Hier, Teddy Riner a battu le Japonais Tatsuru Saito et offert la victoire à l’équipe de France. (Crédits : © LTD / Marijan Murat/DPA/ABACAPRESS)

Teddy Riner a illuminé la première moitié des Jeux olympiques. D'abord en enflammant la vasque lors de la cérémonie d'ouverture, vendredi 26 juillet, aux côtés de Marie-José Pérec. Puis en gagnant son pari insensé de conquérir une troisième médaille d'or individuelle, douze ans après la première. Et même seize après son premier podium, aux Jeux de Pékin (bronze).

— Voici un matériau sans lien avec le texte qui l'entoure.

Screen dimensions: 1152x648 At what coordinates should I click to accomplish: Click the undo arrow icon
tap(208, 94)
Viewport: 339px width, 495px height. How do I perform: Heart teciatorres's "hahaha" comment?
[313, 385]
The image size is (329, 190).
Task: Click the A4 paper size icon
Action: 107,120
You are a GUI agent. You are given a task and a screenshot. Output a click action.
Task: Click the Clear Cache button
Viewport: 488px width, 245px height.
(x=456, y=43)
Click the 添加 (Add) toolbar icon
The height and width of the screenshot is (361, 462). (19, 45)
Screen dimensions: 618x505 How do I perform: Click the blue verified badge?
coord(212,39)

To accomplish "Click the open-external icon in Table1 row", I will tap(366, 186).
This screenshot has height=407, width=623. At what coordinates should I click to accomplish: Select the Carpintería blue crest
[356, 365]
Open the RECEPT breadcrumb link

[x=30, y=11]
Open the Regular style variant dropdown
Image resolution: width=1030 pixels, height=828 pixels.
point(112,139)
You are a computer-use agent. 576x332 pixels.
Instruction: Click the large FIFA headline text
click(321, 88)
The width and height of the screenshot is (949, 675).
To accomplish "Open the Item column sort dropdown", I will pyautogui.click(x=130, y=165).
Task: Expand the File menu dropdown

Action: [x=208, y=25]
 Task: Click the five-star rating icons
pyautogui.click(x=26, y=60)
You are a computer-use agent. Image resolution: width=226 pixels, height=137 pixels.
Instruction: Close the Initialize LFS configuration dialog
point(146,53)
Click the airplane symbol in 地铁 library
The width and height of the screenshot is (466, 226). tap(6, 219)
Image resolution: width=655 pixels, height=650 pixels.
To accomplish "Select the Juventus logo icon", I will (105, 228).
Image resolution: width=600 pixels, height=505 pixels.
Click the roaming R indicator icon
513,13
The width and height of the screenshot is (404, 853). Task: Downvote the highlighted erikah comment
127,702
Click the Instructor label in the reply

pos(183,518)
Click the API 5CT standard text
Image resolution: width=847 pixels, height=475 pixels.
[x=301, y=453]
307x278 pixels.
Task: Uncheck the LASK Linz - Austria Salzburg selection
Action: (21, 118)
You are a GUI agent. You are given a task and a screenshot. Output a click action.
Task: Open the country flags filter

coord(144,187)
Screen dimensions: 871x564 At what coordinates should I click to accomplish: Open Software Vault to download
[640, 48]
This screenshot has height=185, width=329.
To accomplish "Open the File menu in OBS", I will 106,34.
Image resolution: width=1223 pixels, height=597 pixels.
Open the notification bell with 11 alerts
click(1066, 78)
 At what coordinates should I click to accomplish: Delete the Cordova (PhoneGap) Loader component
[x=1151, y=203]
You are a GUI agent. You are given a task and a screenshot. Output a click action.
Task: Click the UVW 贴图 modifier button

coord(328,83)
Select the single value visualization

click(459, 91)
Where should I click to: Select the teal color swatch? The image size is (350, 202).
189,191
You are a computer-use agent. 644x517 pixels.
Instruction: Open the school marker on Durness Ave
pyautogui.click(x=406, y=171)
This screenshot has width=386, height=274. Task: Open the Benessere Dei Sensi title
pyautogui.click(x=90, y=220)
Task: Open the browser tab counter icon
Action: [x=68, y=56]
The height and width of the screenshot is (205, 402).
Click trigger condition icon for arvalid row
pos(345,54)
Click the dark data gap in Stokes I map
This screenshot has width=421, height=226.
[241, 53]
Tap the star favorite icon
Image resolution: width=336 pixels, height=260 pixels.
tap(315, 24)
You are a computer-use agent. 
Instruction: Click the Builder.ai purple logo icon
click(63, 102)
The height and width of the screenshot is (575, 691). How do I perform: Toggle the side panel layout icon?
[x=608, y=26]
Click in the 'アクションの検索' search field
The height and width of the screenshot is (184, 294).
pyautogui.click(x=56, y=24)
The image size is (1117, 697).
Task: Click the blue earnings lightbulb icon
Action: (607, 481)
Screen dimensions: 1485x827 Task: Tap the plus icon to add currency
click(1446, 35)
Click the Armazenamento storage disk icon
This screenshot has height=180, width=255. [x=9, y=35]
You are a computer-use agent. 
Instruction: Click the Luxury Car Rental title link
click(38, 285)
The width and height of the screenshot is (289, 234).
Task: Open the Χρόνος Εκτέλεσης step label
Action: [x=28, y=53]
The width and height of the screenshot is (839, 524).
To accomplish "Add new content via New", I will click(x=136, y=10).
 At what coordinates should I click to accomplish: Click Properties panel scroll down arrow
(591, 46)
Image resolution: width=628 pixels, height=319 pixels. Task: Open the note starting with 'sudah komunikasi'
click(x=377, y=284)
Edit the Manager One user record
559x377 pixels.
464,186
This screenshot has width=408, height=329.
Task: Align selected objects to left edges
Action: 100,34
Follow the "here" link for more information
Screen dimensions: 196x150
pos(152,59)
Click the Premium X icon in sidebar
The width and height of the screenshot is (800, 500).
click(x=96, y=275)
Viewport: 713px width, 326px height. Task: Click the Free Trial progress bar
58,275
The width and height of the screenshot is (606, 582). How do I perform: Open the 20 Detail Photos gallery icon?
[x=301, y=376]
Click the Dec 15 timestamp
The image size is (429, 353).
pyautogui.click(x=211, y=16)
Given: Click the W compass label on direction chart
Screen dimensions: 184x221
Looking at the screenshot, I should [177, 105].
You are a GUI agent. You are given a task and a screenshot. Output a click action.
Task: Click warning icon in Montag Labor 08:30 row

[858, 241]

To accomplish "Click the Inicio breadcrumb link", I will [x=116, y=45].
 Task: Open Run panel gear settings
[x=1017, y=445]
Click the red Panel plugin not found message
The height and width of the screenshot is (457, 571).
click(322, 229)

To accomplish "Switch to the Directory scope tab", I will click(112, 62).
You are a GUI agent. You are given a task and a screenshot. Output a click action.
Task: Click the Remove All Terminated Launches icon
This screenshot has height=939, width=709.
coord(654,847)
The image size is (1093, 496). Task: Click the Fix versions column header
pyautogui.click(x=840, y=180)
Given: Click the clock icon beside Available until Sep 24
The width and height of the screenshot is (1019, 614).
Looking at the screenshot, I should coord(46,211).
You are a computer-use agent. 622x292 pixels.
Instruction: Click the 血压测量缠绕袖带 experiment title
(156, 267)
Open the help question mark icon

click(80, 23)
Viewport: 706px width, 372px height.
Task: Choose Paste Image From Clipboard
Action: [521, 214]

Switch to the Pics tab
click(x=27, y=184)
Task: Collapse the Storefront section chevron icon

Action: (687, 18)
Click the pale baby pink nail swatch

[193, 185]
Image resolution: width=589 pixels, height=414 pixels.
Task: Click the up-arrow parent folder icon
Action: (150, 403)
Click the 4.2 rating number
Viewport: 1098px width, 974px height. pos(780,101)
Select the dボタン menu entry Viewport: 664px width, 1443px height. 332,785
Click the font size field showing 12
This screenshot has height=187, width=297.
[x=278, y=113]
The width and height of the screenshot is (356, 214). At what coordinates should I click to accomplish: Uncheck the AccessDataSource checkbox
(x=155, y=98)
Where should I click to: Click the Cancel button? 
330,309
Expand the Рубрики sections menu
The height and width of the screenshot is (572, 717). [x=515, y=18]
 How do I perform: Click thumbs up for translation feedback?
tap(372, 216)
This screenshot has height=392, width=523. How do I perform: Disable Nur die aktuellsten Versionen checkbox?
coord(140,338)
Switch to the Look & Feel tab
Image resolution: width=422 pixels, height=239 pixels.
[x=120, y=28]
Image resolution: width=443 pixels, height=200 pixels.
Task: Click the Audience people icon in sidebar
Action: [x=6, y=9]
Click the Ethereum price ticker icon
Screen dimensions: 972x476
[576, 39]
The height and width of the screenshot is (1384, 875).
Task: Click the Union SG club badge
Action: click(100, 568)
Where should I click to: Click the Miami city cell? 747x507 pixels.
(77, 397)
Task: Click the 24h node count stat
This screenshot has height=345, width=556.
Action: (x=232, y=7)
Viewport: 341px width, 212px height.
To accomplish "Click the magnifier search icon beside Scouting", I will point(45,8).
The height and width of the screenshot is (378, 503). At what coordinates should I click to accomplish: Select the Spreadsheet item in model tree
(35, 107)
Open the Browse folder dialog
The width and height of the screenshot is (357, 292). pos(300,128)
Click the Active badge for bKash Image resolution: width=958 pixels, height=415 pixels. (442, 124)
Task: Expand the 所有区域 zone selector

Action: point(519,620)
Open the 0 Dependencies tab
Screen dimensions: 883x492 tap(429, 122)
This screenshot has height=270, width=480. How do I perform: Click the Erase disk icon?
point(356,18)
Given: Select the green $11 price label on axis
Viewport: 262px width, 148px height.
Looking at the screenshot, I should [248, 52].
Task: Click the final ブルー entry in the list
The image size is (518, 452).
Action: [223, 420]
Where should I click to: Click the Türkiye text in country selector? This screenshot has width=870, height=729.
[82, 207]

Il totalise désormais sept médailles olympiques, et si l'Académie française voulait bien nous souffler de nouveaux superlatifs pour décrire ses prochains exploits, on ne dirait pas non. Ce serait même un beau geste, entre immortels. Beaucoup a été dit sur la préparation du colosse : son tour du monde et ses incursions dans d'autres arts martiaux, pour chasser la lassitude ; les changements opérés dans son entourage le plus proche, parfois surprenants. Il avait aussi un ressort plus intime : égaler son idole, le poids léger japonais Tadahiro Nomura, seul judoka médaillé d'or lors de trois olympiades consécutives, entre 1996 et 2004. « Dans la tête de Teddy, il y avait ce triplé de légende réussi par un technicien extraordinaire, une référence pour nous tous », confie Frédérique Jossinet, vice-présidente de la fédération et médaillée d'argent aux Jeux d'Athènes.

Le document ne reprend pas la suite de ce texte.